■ **What needs to be done**:
Please pick up the forum thread on marriage and weddings where it stops and keep it going.

■ **Source extract**:
◇ ◇ ◇ ◇ ◇ ◇ ◇
You are judging others reasoning on your own values. So WHAT if someone chooses to get married because they will feel more comfortable at the school gate? Why do you, or anyone, have the right to judge them for that?

WeAreEternal · 30/08/2015 11:07

I think there's a great deal of confusion about the difference between a wedding - which is a public statement of commitment made between two people and a marriage, which is a legally binding contract.

100% this ^

DP and I are married purely out of legal necessity, if we hadn't needed to be legally bound I would never have chosen to get married.
We did not have a wedding or change our names and we don't wear rings.

SouthAmericanCuisine · 30/08/2015 11:09

oaf. This isn't about everyone making a decision based on what they do in Saudi - it's about some posters being unwilling to acknowledge that there is life beyond their own experience.

And some posters insulting others, calling them liers, when they dare to share an experience that is different.

suzannefollowmyvan · 30/08/2015 11:09

Does marriage cause a relationship to be more stable
Or does a stable relationship 'cause' marriage?
What is the direction of causation? ?

BertrandRussell · 30/08/2015 11:24

"Actually whenever I decide to do anything in future, I will firstly think 'what do they do in Saudi?' And then decide."
◇ ◇ ◇ ◇ ◇ ◇ ◇
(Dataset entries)
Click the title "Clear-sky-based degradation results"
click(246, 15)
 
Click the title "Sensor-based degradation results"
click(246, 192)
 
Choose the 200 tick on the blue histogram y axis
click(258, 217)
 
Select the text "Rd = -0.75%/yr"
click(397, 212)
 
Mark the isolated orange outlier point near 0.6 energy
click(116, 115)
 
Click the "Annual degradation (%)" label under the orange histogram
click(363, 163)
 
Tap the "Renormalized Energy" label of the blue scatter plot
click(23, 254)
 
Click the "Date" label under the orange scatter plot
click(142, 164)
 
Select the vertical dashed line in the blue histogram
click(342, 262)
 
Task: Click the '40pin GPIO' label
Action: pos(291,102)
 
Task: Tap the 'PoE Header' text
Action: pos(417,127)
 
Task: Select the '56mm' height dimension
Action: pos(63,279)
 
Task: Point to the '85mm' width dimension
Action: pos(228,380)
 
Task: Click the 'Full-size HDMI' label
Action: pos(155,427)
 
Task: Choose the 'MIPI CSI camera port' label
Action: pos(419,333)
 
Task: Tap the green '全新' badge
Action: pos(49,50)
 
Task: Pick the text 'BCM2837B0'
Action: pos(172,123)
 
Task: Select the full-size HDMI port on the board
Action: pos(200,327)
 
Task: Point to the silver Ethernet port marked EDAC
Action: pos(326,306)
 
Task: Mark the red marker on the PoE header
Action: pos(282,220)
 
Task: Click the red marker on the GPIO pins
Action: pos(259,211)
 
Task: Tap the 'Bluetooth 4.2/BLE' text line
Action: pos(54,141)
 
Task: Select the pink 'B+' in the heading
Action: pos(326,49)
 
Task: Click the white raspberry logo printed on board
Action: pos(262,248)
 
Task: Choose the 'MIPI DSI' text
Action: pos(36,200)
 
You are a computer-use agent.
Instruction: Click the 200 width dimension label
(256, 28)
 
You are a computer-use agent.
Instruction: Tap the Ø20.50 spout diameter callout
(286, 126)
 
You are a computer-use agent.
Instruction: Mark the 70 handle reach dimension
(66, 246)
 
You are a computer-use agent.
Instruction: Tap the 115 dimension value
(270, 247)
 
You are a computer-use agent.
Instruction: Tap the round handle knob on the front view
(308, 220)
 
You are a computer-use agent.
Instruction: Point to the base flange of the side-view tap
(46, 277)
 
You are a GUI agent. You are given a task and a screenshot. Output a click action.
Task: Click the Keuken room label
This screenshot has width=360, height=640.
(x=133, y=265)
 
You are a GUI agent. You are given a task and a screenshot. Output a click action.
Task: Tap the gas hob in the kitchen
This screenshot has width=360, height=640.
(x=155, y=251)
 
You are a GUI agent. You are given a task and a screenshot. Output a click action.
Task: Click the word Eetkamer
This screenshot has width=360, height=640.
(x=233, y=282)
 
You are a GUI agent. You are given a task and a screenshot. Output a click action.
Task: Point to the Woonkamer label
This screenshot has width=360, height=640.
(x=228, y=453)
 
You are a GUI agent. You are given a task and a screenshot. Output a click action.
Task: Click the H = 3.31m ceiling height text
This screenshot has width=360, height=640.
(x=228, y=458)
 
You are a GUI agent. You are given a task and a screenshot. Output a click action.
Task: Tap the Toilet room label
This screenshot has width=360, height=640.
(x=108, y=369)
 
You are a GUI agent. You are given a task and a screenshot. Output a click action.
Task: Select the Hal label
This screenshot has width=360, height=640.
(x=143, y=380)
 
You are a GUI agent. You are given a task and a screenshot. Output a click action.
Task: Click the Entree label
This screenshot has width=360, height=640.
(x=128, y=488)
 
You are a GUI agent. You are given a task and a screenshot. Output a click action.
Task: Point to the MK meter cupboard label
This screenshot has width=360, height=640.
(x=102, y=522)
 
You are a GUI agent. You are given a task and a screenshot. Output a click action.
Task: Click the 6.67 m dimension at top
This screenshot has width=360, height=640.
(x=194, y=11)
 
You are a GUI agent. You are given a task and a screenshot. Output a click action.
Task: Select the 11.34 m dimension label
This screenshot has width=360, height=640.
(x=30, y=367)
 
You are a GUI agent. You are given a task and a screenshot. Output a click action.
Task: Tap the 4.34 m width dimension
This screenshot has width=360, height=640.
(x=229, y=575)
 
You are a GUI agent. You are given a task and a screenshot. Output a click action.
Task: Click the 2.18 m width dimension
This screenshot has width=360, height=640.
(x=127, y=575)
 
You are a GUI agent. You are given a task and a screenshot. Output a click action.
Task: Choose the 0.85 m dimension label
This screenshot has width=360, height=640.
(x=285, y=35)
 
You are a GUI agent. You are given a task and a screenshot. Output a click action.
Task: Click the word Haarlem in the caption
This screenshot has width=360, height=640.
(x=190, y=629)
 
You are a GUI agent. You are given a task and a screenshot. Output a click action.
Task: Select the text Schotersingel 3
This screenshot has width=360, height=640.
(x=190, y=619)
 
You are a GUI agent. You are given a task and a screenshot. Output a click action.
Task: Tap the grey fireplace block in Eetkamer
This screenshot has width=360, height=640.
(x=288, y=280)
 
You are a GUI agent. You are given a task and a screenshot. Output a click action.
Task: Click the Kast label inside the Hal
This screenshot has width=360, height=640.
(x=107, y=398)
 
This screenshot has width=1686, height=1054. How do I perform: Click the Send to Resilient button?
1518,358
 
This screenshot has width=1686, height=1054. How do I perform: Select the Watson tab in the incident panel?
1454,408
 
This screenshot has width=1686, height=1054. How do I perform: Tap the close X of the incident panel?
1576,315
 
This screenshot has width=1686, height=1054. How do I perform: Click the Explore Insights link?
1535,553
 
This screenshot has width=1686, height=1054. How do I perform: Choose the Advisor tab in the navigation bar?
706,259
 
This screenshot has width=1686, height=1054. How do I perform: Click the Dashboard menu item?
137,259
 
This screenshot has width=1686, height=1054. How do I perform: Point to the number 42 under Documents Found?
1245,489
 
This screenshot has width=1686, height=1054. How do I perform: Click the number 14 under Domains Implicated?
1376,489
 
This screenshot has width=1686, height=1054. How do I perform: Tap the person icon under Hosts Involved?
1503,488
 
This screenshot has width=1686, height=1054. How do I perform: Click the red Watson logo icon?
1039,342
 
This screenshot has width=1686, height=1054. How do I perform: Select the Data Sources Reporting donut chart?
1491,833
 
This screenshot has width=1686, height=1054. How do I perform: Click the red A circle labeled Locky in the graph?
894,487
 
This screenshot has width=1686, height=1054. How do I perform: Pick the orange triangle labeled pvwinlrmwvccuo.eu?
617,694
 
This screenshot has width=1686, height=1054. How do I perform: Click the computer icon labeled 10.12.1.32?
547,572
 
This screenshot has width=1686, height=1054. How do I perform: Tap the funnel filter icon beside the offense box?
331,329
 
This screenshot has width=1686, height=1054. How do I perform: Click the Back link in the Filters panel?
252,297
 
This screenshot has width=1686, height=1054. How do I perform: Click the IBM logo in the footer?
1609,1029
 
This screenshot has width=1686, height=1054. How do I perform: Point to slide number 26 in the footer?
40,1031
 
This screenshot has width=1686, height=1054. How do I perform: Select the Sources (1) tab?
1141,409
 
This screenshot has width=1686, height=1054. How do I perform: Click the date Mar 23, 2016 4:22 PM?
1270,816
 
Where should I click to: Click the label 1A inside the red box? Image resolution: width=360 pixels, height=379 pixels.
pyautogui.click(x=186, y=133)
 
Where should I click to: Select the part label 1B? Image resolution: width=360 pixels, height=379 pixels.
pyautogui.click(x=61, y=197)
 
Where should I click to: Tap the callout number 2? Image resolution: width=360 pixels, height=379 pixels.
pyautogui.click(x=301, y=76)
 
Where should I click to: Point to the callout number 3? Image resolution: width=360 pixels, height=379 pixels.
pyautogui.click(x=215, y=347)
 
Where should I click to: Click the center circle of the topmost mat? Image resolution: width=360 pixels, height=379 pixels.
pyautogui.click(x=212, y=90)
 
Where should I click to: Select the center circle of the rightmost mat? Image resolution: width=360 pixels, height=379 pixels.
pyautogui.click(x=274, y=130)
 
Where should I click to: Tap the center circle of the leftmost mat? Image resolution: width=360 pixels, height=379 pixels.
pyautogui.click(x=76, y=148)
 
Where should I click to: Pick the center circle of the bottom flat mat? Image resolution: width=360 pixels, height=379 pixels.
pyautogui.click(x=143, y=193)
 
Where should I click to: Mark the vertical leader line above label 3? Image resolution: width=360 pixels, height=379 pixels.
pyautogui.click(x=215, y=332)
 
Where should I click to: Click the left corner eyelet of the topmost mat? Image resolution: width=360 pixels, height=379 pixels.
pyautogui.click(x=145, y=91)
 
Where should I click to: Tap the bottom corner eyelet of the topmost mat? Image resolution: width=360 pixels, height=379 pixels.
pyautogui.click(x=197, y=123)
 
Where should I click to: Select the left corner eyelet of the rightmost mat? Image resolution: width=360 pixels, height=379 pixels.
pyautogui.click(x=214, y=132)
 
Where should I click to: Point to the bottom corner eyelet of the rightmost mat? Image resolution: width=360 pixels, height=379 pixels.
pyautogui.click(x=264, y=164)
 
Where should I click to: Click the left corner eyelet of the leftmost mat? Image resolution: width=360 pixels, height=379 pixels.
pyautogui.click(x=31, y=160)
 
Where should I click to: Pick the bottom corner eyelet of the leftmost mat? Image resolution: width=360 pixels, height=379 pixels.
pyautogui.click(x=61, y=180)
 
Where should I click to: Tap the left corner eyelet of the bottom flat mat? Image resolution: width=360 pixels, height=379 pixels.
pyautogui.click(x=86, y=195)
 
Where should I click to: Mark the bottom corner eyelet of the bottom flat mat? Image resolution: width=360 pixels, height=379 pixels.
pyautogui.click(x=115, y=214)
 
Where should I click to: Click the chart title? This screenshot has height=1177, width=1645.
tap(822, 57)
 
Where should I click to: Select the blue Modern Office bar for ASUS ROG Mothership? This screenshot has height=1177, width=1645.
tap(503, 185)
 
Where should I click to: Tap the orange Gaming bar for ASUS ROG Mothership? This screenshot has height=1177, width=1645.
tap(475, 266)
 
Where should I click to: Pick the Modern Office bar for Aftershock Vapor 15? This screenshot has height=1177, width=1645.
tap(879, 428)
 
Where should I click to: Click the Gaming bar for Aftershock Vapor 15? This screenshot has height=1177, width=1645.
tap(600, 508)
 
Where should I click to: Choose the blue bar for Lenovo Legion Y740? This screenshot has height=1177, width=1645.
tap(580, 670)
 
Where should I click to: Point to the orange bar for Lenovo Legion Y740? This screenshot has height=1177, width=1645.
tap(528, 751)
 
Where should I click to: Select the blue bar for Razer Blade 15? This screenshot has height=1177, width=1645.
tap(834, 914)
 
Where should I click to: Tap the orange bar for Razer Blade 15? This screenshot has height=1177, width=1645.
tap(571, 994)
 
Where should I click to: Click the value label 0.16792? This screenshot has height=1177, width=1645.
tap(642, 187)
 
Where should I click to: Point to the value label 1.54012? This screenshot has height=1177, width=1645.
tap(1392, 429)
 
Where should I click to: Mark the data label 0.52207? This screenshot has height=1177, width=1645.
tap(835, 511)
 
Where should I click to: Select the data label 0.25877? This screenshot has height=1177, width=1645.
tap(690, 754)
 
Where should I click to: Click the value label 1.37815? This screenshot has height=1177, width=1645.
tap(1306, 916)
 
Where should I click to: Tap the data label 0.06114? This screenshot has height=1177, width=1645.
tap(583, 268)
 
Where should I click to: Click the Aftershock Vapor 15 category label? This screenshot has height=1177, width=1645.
◇ ◇ ◇ ◇ ◇ ◇ ◇
■ **Solved exercise**:
Me too. I was thinking of going out in my car today- I wonder what I should do?

BertrandRussell · 30/08/2015 11:25

"If you were invited to the wedding of a friend, or colleague and discovered that their reason for getting married was because they were hoping to take a job abroad - would you call them twats for doing so, and accuse them of scaremongering?"

No. Next question?

SouthAmericanCuisine · 30/08/2015 11:52

"If you were invited to the wedding of a friend, or colleague and discovered that their reason for getting married was because they were hoping to take a job abroad - would you call them twats for doing so, and accuse them of scaremongering?"

No. Next question?

bert that question was to lily, but as you seem to share your opinions, I'll take that as an answer from her, and ask the "next question" of you.

Why not? It certainly seems to be considered acceptable online to refer to people who don't share your a opinion on marriage as twats, so why not in person?

BertrandRussell · 30/08/2015 12:03

"Why not? It certainly seems to be considered acceptable online to refer to people who don't share your a opinion on marriage as twats, so why not in person?"

I never call anyone a twat. I don't use the word.

But if somebody had to get married in order to go to a country which required a marriage certificate, why would anyone criticise that? I would criticise the policy of the country concerned, but not the people getting married.

Mehitabel6 · 30/08/2015 13:20

Very clear on CAB site

Mehitabel6 · 30/08/2015 13:23

Financial benefits here

WhoreGasm · 30/08/2015 14:09

I also draw a distinction between a wedding and a marriage, and the later doesn't automatically follow the former.

I know of a late middle age couple who certainly had a wedding nearly 40 years ago, and yet have never experienced a 'marriage' in any definition of the word that I recognise.

I happened to thoroughly enjoy every moment of our wedding day. But it was just the one day, and it was just 'one' of the best days of my life. There's been a few others equally as good along the way and hopefully a few more to come?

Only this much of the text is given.